We next examined the phagocytic capability of ALS MDMi compared to HC using pHrodo-labelled E.coli particles (from 11 ALS and 10 HC MDMi). PHrodo-labelled E.coli beads was added into MDMi cultures and imaged every hour using the IncuCyte ZOOM live imaging platform.

We observed significantly decreased (2.6-fold reduction) phagocytic uptake of labelled E.coli particles in ALS (Fig. 6a, b) and a decreased area under the curve of pHrodobeads uptake per cell (Fig. 6c, d and Additional file 1: Fig. S6a–c). Moreover, this impairment in phagocytosis followed a trend associated with increasing disease severity with a 60% reduction in phagocytic activity in the slow disease subgroup (P = 0.015), 74% reduction in the intermediate disease subgroup (P = 0.0012), and 79% reduction in the rapid disease subgroup (P > 0.0001) compared to HC MDMi (Fig. 6d and Additional file 1: Fig. S6a–c).

Fig. 6
figure 6

Impaired phagocytosis in ALS compared to HC MDMi. a Representative images of HC and ALS MDMi uptake of pHrodo-labelled E.coli particles (red). b Quantification of phagocytosis by pHrodo-labelled E.coli particles over 15 h using live imaging in HC and ALS. c Uptake of pHrodo-labelled E.coli particles in HC and ALS MDMi was quantified using area under the curve. d From (c), ALS MDMi were then categorised into disease subgroups. e Area of pHrodo-labelled E.coli particles normalised over cell number, quantified using IncuCyte ZOOM in-built software. f From (e), ALS MDMi were then categorised into disease subgroups. Area of pHrodo-labelled E.coli particles normalised against cell number, quantified using IncuCyte ZOOM in-built software. g Percentage of cells that contains phagocytose particles in HC and ALS MDMi. HC: n = 10, ALS: n = 11. n = 200 cells per patient or individual. h From (g), ALS MDMi were then categorised into disease subgroups.
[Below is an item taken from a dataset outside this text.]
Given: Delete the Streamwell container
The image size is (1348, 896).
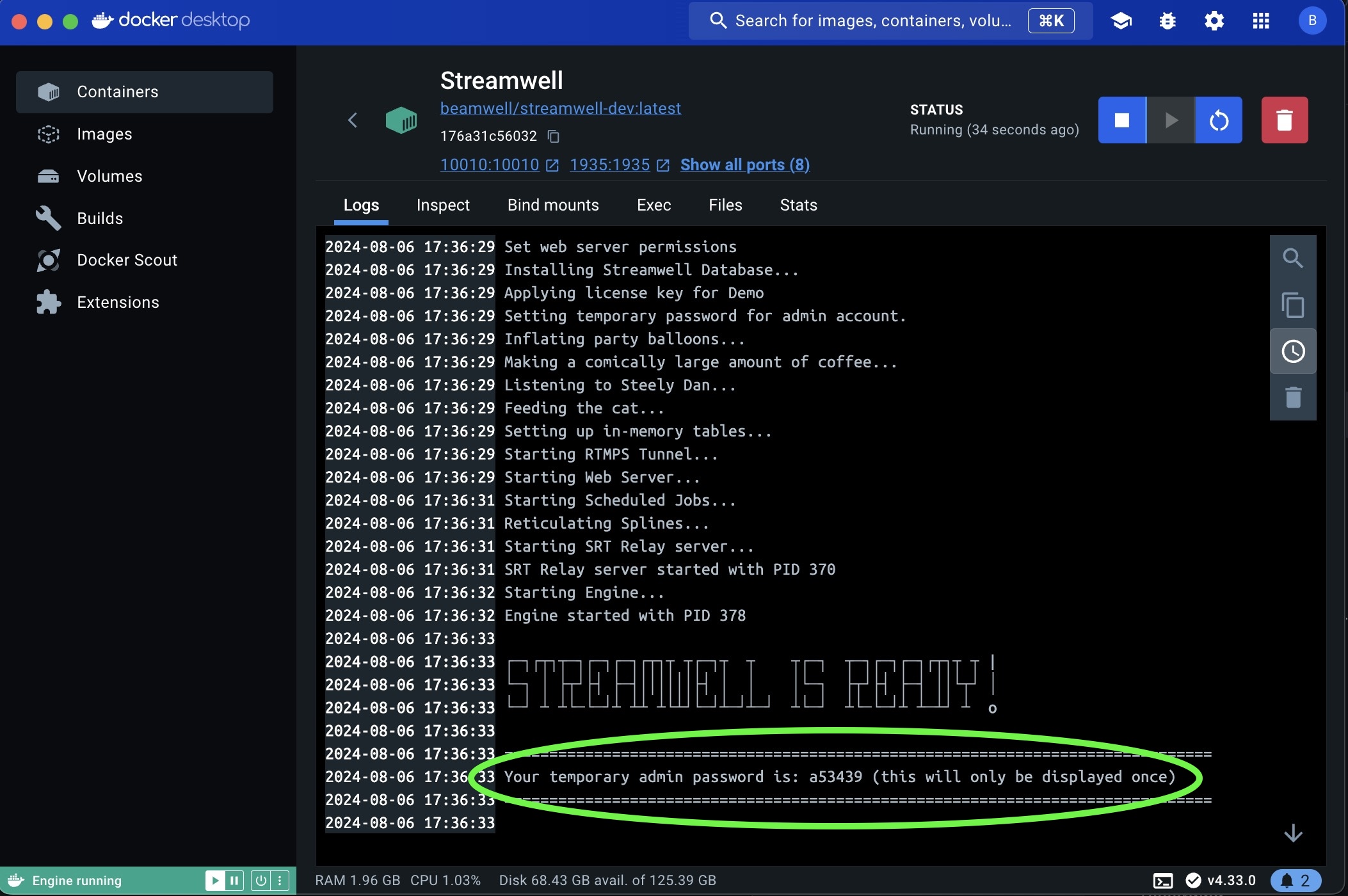Looking at the screenshot, I should pos(1284,120).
Percentage of cells that contain phagocytose particles in HC and ALS MDMi disease subgroups. HC: n = 10, ALS: n = 11. n = 200 cells per patient or individual. Formula as follows: (number of cells with particles/total number of cells)*100. Data were first tested for normality using Shapiro–Wilk test. Statistical analysis between two groups was performed using Student’s t test and between multiple groups using one-way ANOVA. For multiple testing, disease subgroups were compared between each other and to HC MDMi. All HC and ALS MDMi were differentiated for 14 days prior to downstream experiments. Values are mean ± SD (*P < 0.05, **P < 0.01, ***P < 0.001, ****P < 0.0001). Scale bars = 50 µm

This was further confirmed by decreased area (2.5-fold reduction) of labelled E.coli particle uptake per cell in (Fig. 6e), where all ALS disease subgroups showed impaired phagocytosis compared to HC MDMi (Fig. 6f). This impairment in phagocytic function appeared to be cell-specific, with some individual MDMi cells showing a substantial impairment while other cells in the same culture appeared relatively normal (Additional file 1: Fig. S6d). We examined this further and observed that 59% of ALS MDMi had internalised labelled-E.coli particles compared to 96% of HC MDMi (P = 0.0003) (Fig. 6g). Within the ALS disease subgroups, phagocytosis had a more significant impairment, where MDMi from slow (12%, P = 0.015), intermediate (40%, P = 0.0012), and rapid (70%, P > 0.0001) when compared to HC (Fig. 6h). Taken together, our findings indicate that a sub-population of ALS MDMi have a defective phagocytic capability, which correlates with the rate of disease progression.

Discussion

Numerous in vitro models of ALS have been utilised to investigate the role of microglia in the pathogenesis of this disease. However, most of these studies were carried out on genetically modified animal models of ALS with limited relevance to TDP-43 neuropathology, a pathological hallmark typically observed within the post-mortem brains of ALS patients, reviewed extensively in [82]. There have been no reports of the TDP-43 neuropathology in human cellular models of microglia. In this study, we generated patient-specific MDMi from living individuals to elucidate the involvement of microglia in the pathogenesis and progression of ALS. For the first time, our results show the presence of abnormal accumulation of TDP-43 within the cytoplasm of ALS MDMi. These results confirm that TDP-43 depletion from the nucleus into the cytoplasm results in dysfunctional MDMi, which contribute to the pathogenesis of ALS. Previous reports on post-mortem brain sections from ALS patients have shown that abnormal TDP-43 persists in several pathologies [3, 4, 66, 79]. These include nucleus-to-cytoplasmic redistribution of TDP-43, phosphorylated TDP-43 and cytoplasmic inclusions of TDP-43 that appear as skein-like structures, occurring in 97% of ALS patients [4, 80]. Importantly, cytoplasmic inclusions that were positive for pTDP-43 have been found within the microglial cells of post-mortem brain sections, suggesting that other cell types apart from neurons can drive ALS pathology [81]. In keeping with clinical observations, ALS MDMi showed abnormal cytoplasmic TDP-43 localisation and the presence of various cytoplasmic inclusion bodies. We also confirmed the abnormal phosphorylation of S409/410 of TDP-43 within these TDP-43 positive inclusions in ALS MDMi, a process which could be linked to the increased cytoplasmic mislocalisation of this protein within these cells. Interestingly, the absence of pTDP-43 immunostaining was observed in some cytoplasmic inclusions, suggesting the presence of multiple phosphorylation sites [67] or the involvement of other post-translational modifications such as ubiquitination [5, 79] within the TDP-43 protein.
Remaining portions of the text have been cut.